#### Text
Сборник англ.текстов№1

Сборник текстов по английскому языку для дополнительного чтения №1.

Для студентов 2 -4 курса «Л\д»


What is a migraine headache?

Pancreatic cancer.

High Blood Pressure — Effective Treatments.

Asthma Myths.


At the doctor’s.

At the dentist’s.

What the doctor wrote.


Medical Care in Great Britain and the United State.

Техт 1. What is a migraine headache?

A migraine headache is a form of vascular headache. Migraine headache is caused by a combination of vasodilatation (enlargement of blood vessels) and the release of chemicals from nerve fibers that coil around the blood vessels. During a migraine attack, the temporal artery enlarges. (The temporal artery is an artery that lies on the outside of the skull just under the skin of the temple.) Enlargement of the temporal artery stretches the nerves that coil around the artery and cause the nerves to release chemicals. The chemicals cause inflammation, pain, and further enlargement of the artery. The increasing enlargement of the artery magnifies the pain.

Migraine attacks commonly activate the sympathetic nervous system in the body. The sympathetic nervous system is often thought of as the part of the nervous system that controls primitive responses to stress and pain, the so-called «fight or flight» response. The increased sympathetic nervous activity in the intestine causes nausea, vomiting, and diarrhea. Sympathetic activity also delays emptying of the stomach into the small intestine and thereby prevents oral medications from entering the intestine and being absorbed. The impaired absorption of oral medications is a common reason for the ineffectiveness of medications taken to treat migraine headaches. The increased sympathetic activity also decreases the circulation of blood, and this leads to pallor of the skin as well as cold hands and feet. The increased sympathetic activity also contributes to the sensitivity to light and sound sensitivity as well as blurred vision.

Migraine afflicts 28 million Americans, with females suffering more frequently (17%) than males (6%). Missed work and lost productivity from migraine create a significant public burden. Nevertheless, migraine still remains largely undertreated and underdiagnosed. Less than half the sufferers are diagnosed by their doctors.

Техт 2. Pancreatic cancer

What are the symptoms of pancreatic cancer?
########
#### Record excerpts
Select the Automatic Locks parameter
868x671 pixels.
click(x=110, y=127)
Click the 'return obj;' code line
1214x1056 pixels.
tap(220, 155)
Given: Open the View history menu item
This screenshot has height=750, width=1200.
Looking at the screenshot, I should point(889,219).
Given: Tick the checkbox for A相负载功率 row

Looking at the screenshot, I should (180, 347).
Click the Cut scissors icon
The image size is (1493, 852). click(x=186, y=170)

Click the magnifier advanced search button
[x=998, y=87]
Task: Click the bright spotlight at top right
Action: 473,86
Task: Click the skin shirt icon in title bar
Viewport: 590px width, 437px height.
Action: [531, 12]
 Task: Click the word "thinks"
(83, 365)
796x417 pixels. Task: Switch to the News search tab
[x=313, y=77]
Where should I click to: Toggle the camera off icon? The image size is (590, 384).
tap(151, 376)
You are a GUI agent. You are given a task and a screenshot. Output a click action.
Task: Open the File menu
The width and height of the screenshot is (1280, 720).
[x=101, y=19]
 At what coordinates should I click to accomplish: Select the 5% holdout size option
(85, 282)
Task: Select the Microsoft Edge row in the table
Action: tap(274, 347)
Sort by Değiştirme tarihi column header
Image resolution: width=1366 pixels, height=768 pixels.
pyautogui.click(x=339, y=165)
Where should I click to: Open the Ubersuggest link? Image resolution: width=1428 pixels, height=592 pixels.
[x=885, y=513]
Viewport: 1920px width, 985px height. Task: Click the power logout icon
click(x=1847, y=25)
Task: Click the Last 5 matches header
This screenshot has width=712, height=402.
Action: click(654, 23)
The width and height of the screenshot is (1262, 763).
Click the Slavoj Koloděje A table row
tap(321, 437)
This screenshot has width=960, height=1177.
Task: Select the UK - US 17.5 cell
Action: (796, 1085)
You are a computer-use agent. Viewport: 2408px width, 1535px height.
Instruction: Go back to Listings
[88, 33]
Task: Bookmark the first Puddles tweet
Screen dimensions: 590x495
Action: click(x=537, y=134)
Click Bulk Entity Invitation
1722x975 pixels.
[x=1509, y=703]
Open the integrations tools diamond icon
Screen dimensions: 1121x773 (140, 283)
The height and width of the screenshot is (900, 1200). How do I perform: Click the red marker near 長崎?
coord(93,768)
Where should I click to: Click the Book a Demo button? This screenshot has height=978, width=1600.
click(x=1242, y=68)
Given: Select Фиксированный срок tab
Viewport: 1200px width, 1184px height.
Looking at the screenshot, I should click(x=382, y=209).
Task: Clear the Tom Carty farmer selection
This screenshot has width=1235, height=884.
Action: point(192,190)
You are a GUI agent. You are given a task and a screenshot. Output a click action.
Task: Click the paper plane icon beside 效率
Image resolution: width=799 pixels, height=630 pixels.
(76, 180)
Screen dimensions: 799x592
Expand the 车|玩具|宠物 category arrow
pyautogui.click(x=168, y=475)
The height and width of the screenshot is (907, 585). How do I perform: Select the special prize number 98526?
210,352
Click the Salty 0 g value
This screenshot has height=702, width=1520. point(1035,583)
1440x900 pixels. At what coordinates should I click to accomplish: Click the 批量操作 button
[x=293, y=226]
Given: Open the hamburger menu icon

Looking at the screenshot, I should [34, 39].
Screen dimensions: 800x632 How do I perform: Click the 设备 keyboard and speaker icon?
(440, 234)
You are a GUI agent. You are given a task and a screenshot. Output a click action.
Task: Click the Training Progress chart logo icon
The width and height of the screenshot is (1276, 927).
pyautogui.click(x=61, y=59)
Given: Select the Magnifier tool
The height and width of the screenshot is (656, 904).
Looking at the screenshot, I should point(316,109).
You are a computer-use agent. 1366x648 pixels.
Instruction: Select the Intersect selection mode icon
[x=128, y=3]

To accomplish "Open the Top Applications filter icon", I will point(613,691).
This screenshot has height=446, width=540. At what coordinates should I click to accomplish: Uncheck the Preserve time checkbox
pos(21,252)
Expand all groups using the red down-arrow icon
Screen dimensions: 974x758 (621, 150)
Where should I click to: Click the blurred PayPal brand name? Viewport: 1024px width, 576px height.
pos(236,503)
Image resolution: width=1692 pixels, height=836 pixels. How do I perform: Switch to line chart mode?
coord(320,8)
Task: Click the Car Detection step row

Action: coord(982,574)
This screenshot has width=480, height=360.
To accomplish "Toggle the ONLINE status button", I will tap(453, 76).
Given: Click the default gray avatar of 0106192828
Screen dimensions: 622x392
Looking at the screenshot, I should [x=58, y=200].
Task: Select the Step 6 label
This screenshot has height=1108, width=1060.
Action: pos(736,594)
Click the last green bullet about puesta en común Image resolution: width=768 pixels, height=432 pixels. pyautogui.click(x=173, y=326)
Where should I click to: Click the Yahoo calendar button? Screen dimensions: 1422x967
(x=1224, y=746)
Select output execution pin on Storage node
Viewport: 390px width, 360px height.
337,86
########
# Problem:
Continue the medical reading collection from the point where it stops, following the line "What are the symptoms of pancreatic cancer?"

# Written answer:
Pancreatic cancer has been called a «silent» disease because early pancreatic cancer usually does not cause symptoms. If the tumor blocks the common bile duct and bile cannot pass into the digestive system, the skin and whites of the eyes may become yellow, and the urine may become darker. This condition is called jaundice. As the cancer grows and spreads, pain often develops in the upper abdomen and sometimes spreads to the back. The pain may become worse after the person eats or lies down. Cancer of the pancreas can also cause nausea, loss of appetite, weight loss, and weakness.

How is cancer of the pancreas diagnosed?

The doctor performs a complete physical exam and asks about the patient’s personal and family medical history. In addition to checking general signs of health (temperature, pulse, blood pressure, and so on), the doctor usually orders blood, urine, and stool tests. The doctor may also ask for a «barium swallow,» or «upper GI series.» For this test, the patient drinks a barium solution before X-rays of the upper digestive system are taken. The barium helps visualize the pancreas on the X-rays.

Are there additional tests that may be used to diagnose pancreatic cancer?

Here are other tests that may be performed:

Angiogram: special X-ray of blood vessels.

CT scans: X-rays that give detailed pictures of a cross section of the pancreas.

Transabdominal ultrasound: high-frequency sound waves that form a picture of the pancreas.

ERCP (endoscopic retrograde cholangiopancreatogram): a special X-ray of the common bile duct.

Endoscopic ultrasound: a relatively new procedure in which an endoscope containing an ultrasound probe scans the pancreas for cancers.

How is cancer of the pancreas treated?

Cancer of the pancreas is curable only when it is found in its earliest stages, before it has spread. Otherwise, it is very difficult to cure. However, it can be treated, symptoms can be relieved, and the quality of the patient’s life can be improved.

Treatment for pancreatic cancer depends on a number of factors. Among these are the type, size, and extent of the tumor as well as the patient’s age and general health. Treatment can consist of surgery, radiation therapy, chemotherapy, or possibly biological therapy. We’ll take a look at each option and the possible side effects on the following slides.

Text 3. High Blood Pressure — Effective Treatments

Patient 1.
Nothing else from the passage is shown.